In September, we were all set to do surgery for an intestinal blockage on a young Saint Bernard. She had eaten very little food for the past 3 weeks, and had lost 25 percent of her body weight. I could feel a mass in her abdomen. The night before her operation, she passed a pair of underpants she had eaten weeks earlier. Her recovery was uneventful after that.
The most dangerous are items that lodge in mid-intestine, as they are more likely to perforate the bowel, and that is bad news.
Items that sit in the stomach can cause intermittent problems depending on where they lodge. That's what happened to this little gal (pictured in recovery, post-op). She had been having problems for 5 days. At night, she vomited and felt terrible. The next morning, she seemed fine, ate, drank, kept it down.
On Friday evening, she vomited up some pieces of plastic flower she had consumed at some unknown time. "She just chews on everything!" I couldn't help thinking that maybe we need to "pick up everything off the floor".
Taking an X-ray to look for foreign objects is usually unrewarding, as most of them are not dense enough to be seen. This is certainly true for plastic. However, sometimes you can see a flat piece of plastic if you catch it edge-on. This makes it very thick, as far as the X-ray is concerned, and that's what we see here.
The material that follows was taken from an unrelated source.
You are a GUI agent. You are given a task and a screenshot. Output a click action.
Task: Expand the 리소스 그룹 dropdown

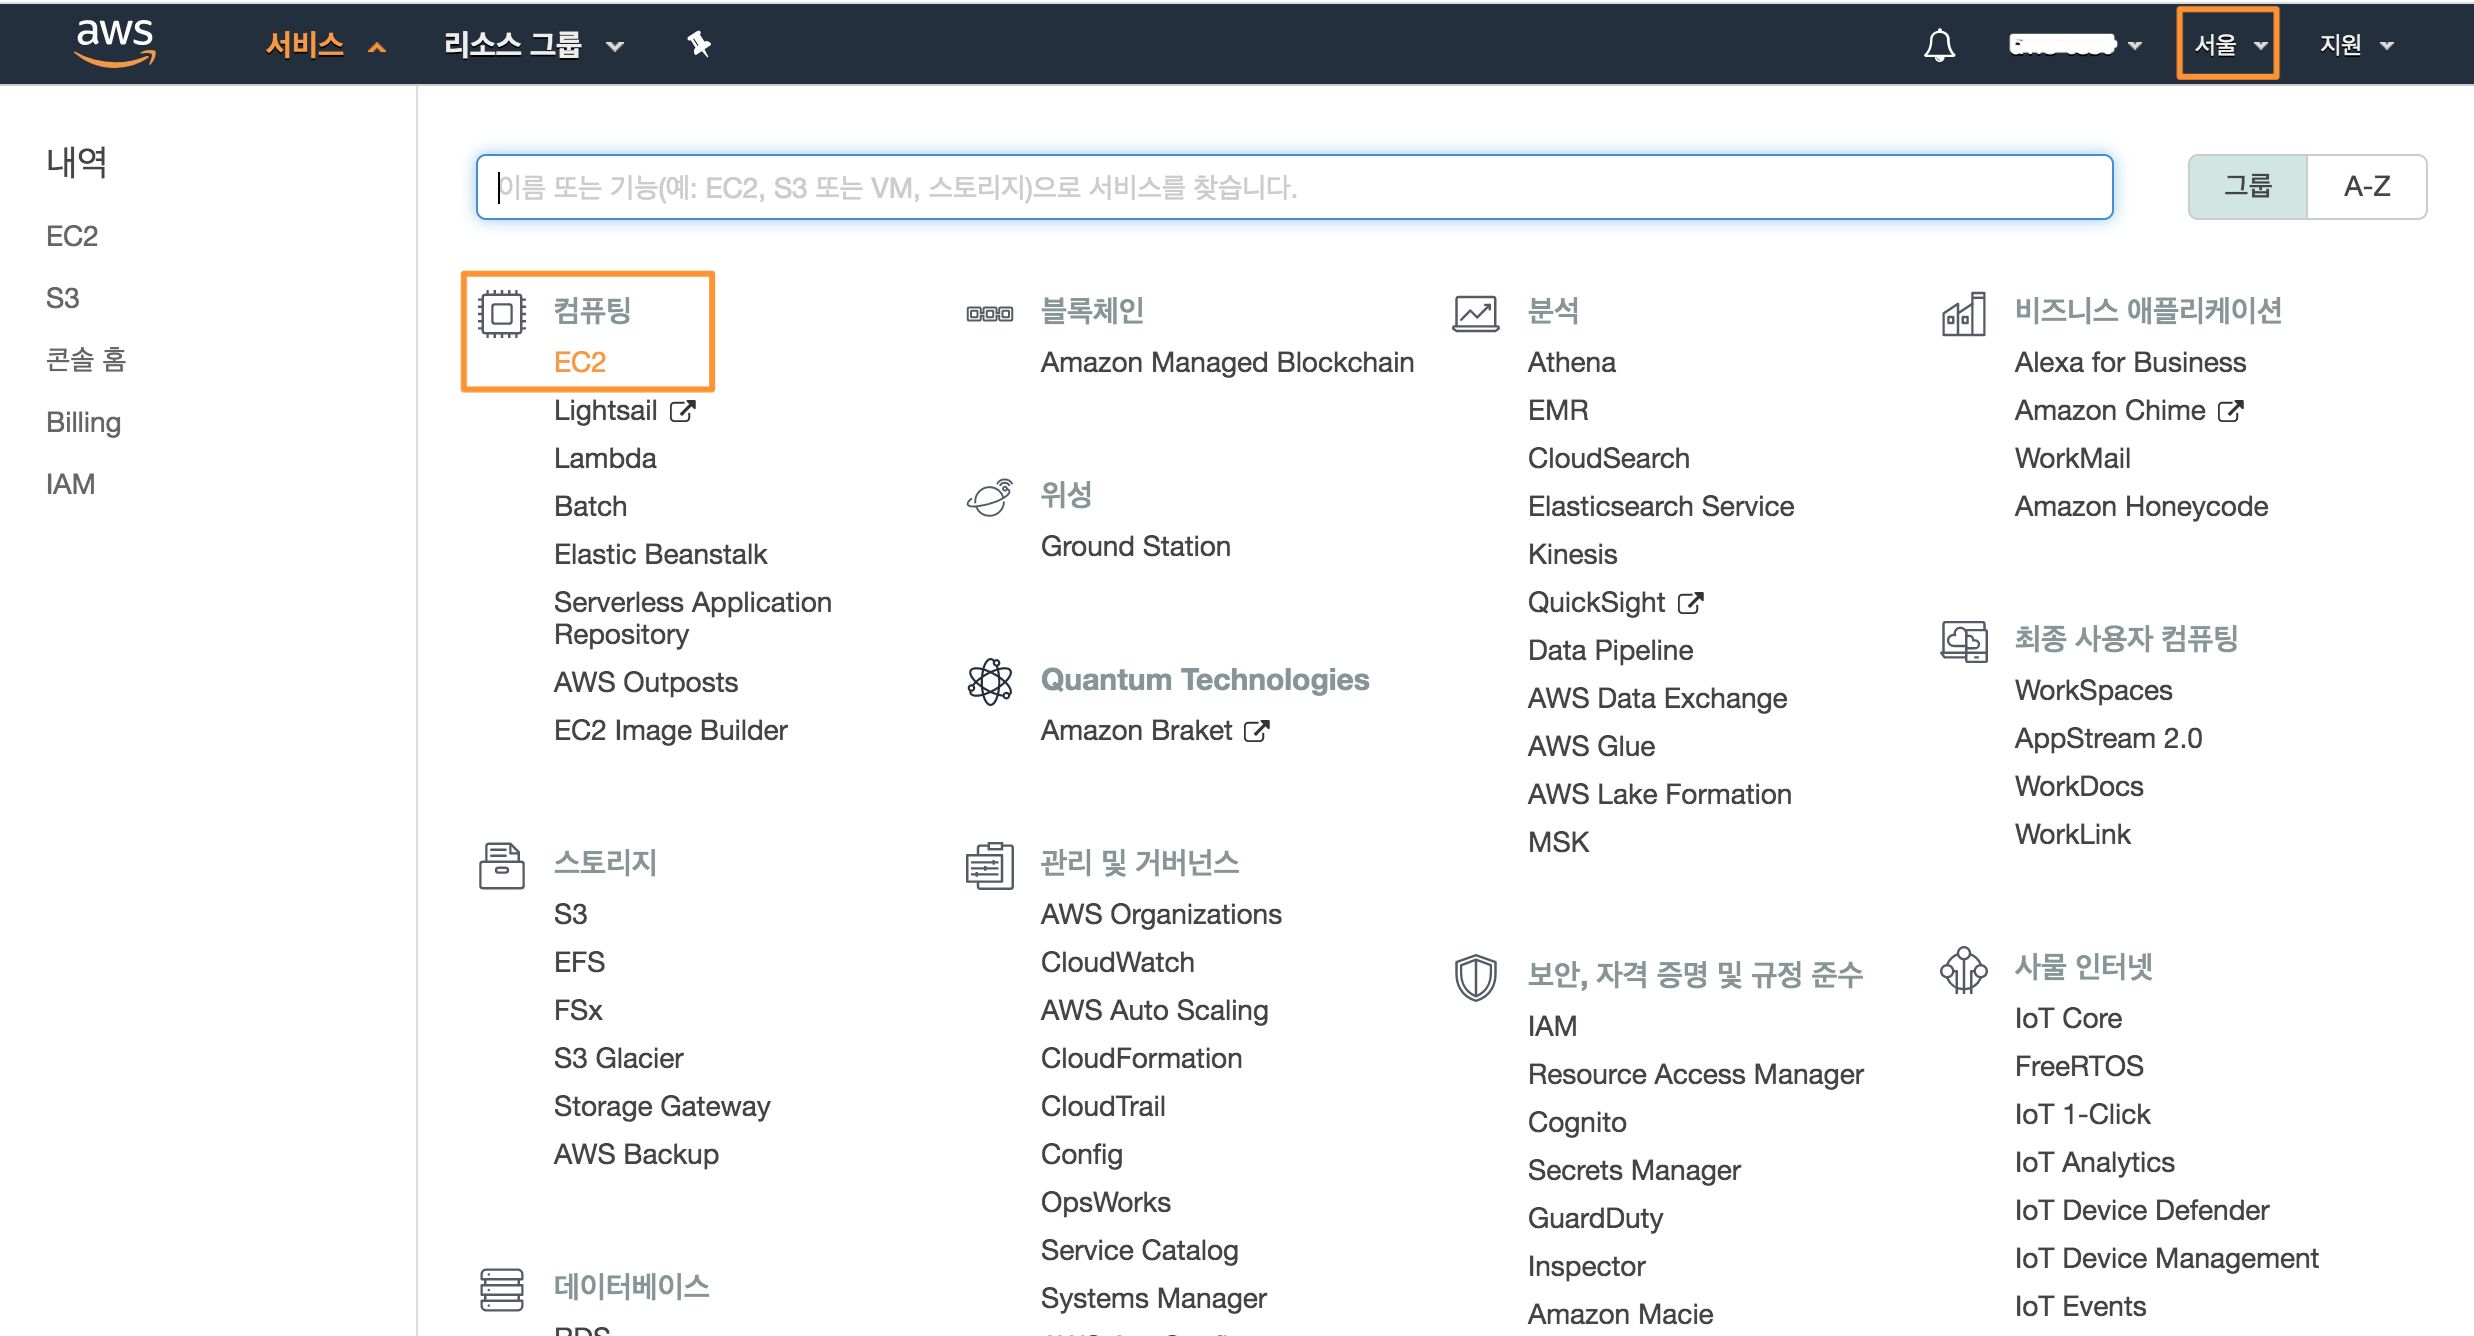[x=533, y=45]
At left is a close-up view of the top picture. There is a white line that is lying flat over the exit valve from the stomach, like a closed door. Stuff can't pass through, so the dog vomits and feels bad.
The next morning, she feels fine. The new X-ray (on the right) now shows the white line in a different position. The foreign object has moved, and the "door is open". We can't tell what the object is, but we know something is in there.
Unfortunately, the plastic leaf that was the "door" had become embedded in the exit, and we could not grasp it through the scope. She wound up having to have surgery after all.